----- Record set -----

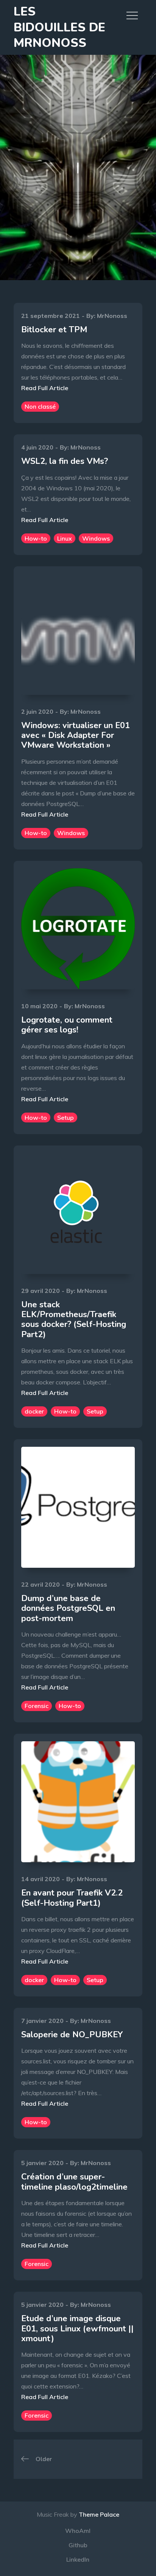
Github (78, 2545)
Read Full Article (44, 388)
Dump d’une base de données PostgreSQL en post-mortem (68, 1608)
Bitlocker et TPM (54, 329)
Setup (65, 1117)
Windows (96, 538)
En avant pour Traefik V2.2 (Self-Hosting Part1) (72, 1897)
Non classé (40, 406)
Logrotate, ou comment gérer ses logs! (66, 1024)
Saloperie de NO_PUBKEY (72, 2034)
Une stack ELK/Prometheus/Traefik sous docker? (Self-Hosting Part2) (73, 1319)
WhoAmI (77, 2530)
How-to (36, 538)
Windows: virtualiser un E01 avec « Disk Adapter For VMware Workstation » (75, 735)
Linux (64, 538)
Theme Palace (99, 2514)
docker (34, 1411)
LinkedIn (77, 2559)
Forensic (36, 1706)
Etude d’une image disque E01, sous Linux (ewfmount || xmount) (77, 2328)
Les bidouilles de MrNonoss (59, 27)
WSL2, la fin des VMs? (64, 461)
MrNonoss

-----

### Directions
Copy nothing but the lines from the first one in the listing through the line with "Linux (64, 538)", and omit the pictures.

### Response to this task
Github (78, 2545)
Read Full Article (44, 388)
Dump d’une base de données PostgreSQL en post-mortem (68, 1608)
Bitlocker et TPM (54, 329)
Setup (65, 1117)
Windows (96, 538)
En avant pour Traefik V2.2 (Self-Hosting Part1) (72, 1897)
Non classé (40, 406)
Logrotate, ou comment gérer ses logs! (66, 1024)
Saloperie de NO_PUBKEY (72, 2034)
Une stack ELK/Prometheus/Traefik sous docker? (Self-Hosting Part2) (73, 1319)
WhoAmI (77, 2530)
How-to (36, 538)
Windows: virtualiser un E01 avec « Disk Adapter For VMware Workstation » (75, 735)
Linux (64, 538)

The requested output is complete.